Top of Exercise data

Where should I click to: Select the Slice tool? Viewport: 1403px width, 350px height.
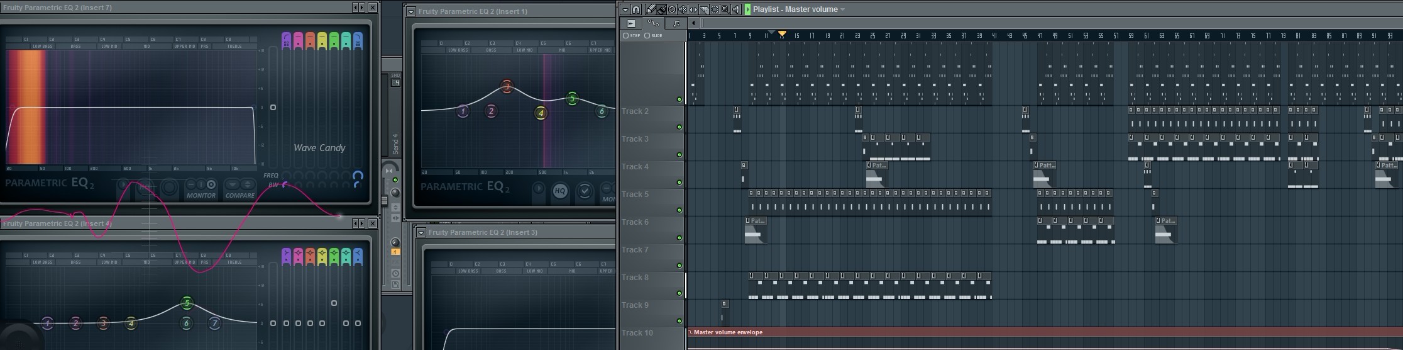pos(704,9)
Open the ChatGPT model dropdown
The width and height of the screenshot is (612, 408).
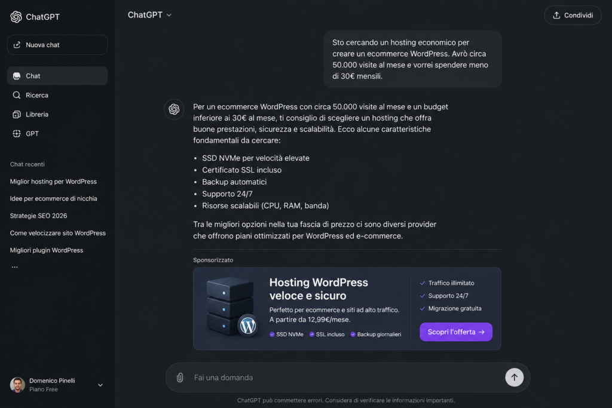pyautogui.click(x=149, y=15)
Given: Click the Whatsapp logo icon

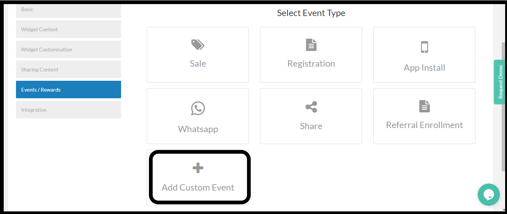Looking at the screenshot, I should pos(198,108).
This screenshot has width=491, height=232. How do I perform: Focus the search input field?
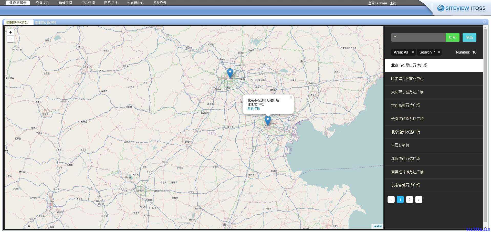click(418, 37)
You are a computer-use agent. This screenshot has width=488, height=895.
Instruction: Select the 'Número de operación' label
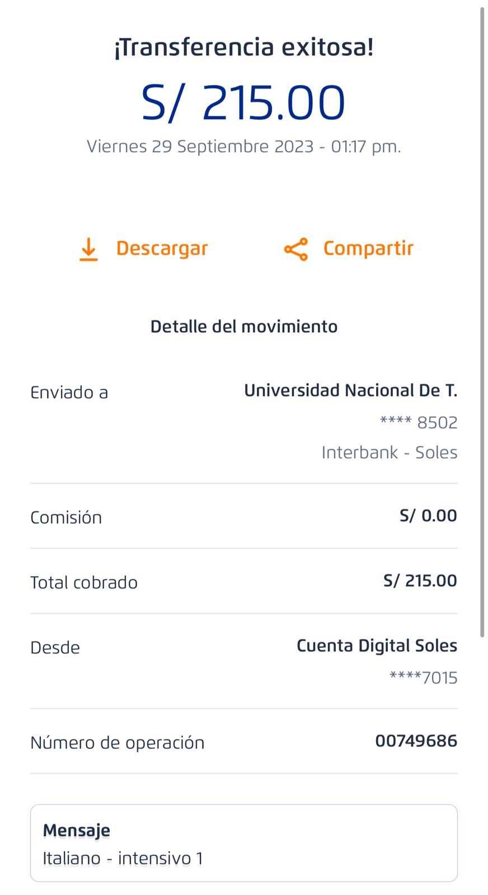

Bottom of Exercise data
Top of Exercise data

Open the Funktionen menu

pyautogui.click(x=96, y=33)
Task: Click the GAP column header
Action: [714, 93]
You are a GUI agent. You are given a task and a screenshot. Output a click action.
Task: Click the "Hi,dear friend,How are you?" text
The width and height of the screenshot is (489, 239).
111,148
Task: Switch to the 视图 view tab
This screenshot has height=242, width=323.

Bottom of Exercise data

Given the records above, reproduce precisely and only the lines between the line holding "The width and height of the screenshot is (489, 239)." and the line holding "This screenshot has height=242, width=323.", inclusive.

# Answer to the exercise
The width and height of the screenshot is (489, 239).
111,148
Task: Switch to the 视图 view tab
This screenshot has height=242, width=323.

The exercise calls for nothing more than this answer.